Experimenter effects and the remote detection of staring

Journal of Parapsychology, The, Sept, 1997 by Richard Wiseman, Marilyn Schlitz

Third, the results could have been caused by experimenter fraud. Although the experiment was not designed to make such fraud impossible, its design does mean that certain types of cheating would have been extremely unlikely. For example, neither experimenter could have decided to include data only from certain subjects because the full list of all subjects was known to both experimenters. However, more sophisticated forms of cheating were theoretically possible. For example, one experimenter could have substituted false sets of EDA values for subjects' actual values before the data were analyzed. Although possible, this would have been far from straightforward because subjects were frequently scheduled back-to-back (thus cutting to a minimum the time available for recording a false replacement session), and each experimenter made a back-up disk of all of the day's sessions at the end of each day (thus minimizing the possibility of an experimenter's substituting data after the day they had been recorded). In addition, no evidence of any cheating was uncovered during the running of the experiment or analysis of the data.

Fourth, one could argue that M. S. was working with a more "psychically gifted" population than R. W. was. This also seems unlikely because the receivers were assigned to the two experimenters in an opportunistic fashion.

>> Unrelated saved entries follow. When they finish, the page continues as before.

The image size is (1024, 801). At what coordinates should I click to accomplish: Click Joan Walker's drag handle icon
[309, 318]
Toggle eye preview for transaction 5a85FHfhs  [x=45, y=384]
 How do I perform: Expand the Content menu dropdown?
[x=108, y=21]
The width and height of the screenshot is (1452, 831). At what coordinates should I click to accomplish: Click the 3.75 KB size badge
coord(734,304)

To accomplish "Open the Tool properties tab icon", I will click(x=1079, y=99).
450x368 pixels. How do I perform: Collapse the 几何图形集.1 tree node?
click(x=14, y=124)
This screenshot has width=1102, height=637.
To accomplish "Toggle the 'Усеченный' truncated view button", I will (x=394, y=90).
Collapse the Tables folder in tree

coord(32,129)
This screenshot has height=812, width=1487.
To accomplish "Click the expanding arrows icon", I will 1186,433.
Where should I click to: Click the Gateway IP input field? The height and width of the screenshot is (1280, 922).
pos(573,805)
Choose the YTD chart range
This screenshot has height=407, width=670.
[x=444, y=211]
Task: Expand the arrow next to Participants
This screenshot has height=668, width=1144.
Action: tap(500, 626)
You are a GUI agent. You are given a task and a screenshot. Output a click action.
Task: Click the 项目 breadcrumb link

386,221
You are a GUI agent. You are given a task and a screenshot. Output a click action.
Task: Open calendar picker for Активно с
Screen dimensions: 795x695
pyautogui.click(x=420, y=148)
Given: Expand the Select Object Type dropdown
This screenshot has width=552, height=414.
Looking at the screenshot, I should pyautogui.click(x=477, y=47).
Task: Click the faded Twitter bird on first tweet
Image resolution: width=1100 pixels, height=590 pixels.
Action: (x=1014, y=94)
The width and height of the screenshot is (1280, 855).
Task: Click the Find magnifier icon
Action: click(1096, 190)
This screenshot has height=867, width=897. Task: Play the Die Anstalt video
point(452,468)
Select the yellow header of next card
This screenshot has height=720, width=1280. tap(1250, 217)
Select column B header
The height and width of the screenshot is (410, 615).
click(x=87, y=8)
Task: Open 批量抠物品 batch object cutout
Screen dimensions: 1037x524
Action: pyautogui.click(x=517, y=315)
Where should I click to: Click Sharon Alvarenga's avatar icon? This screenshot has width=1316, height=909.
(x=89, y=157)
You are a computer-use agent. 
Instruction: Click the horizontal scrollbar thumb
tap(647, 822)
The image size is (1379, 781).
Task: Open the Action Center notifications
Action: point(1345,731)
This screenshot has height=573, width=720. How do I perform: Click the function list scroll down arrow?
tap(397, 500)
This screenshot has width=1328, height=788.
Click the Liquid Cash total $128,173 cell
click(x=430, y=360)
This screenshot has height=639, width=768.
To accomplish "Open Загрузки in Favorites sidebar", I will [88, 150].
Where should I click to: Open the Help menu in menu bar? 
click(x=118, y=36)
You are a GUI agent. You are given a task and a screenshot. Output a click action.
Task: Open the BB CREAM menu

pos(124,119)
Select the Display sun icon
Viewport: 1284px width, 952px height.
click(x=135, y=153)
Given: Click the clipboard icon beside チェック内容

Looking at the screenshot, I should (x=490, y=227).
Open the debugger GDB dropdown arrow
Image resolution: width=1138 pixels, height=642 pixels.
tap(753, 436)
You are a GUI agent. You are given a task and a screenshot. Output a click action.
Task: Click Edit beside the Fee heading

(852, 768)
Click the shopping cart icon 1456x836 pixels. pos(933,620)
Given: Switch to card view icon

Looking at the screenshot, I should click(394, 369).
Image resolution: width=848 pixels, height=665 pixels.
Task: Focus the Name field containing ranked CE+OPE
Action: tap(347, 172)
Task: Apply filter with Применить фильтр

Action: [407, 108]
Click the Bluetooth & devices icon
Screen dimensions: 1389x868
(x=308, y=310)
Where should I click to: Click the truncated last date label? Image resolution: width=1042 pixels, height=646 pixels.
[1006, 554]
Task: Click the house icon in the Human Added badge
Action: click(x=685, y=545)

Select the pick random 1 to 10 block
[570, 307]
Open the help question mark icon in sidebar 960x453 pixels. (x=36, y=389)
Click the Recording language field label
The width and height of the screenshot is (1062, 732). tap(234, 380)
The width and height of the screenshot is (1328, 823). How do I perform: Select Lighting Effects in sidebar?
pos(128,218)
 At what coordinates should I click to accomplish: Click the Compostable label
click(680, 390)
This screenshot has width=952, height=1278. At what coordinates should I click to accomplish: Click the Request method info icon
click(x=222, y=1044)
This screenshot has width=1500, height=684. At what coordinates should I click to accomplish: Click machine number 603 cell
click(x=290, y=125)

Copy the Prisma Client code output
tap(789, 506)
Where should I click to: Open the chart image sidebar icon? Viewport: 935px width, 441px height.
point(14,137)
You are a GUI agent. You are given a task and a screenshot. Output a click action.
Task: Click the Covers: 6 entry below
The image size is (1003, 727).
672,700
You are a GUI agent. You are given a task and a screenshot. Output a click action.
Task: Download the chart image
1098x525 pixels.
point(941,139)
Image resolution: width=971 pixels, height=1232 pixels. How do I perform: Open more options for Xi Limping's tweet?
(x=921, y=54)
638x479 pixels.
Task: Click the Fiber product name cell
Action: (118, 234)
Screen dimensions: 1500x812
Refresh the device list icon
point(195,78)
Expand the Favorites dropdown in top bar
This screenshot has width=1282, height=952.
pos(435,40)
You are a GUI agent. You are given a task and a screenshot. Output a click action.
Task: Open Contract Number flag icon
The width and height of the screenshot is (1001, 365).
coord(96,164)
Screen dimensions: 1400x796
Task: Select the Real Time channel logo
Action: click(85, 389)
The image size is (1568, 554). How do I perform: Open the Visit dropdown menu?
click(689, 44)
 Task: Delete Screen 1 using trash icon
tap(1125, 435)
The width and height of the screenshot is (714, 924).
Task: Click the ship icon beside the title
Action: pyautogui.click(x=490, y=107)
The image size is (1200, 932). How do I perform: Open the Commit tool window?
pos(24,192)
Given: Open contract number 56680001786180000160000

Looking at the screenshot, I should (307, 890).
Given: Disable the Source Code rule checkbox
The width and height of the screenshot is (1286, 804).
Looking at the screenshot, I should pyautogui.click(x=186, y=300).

Fifth, it is possible that M. S. was more skilled at eliciting subjects' psi ability than R. W. was. Interestingly, M. S.'s subjects scored higher on the "belief-in-psi" questionnaire than R. W.'s subjects did (although this difference just failed to reach significance: unpaired t value = 1.86, df = 30, p = .072, 2-tailed). Given that participants were opportunistically assigned to experimenters, this difference might be a reflection of the different ways in which R. W. and M. S. oriented receivers at the start of the experiment. It seems quite possible that the experimenters' own level of belief/disbelief in the existence of psi caused receivers to express different levels of belief/disbelief in psi and to have different expectations about the success of the forthcoming experimental session. Videotapes of R. W.'s and M. S.'s induction procedures are currently being analyzed to identify differences in interaction and content.

Finally, it is also possible that both R. W. and M. S. used their own psi abilities to create the results they desired. This interpretation, if genuine, supports past research which suggests that successful experimenters (i.e., those who consistently obtain significant effects in psi studies) outperform unsuccessful ones on a variety of psi tasks (see Palmer, 1986, for a review of the literature supporting this notion).

In conclusion, this study reveals the value of developing collaborative relationships between skeptics and psi proponents. Both authors view this study as an initial step in the investigation of experimenter effects in psi research. Additional experiments would further aid our understanding of such effects. For example, it would be useful to carry out an experiment in which one experimenter interacted with the receiver and the other carried out the stare and non-stare trials during the experimental session. Such a study would help discover whether our initial interactions with the receiver or our behavior during the experimental session caused the results reported in this paper. We, the authors, hope to carry out such a study in the near future, and we urge other psi proponents and skeptics to run similar studies.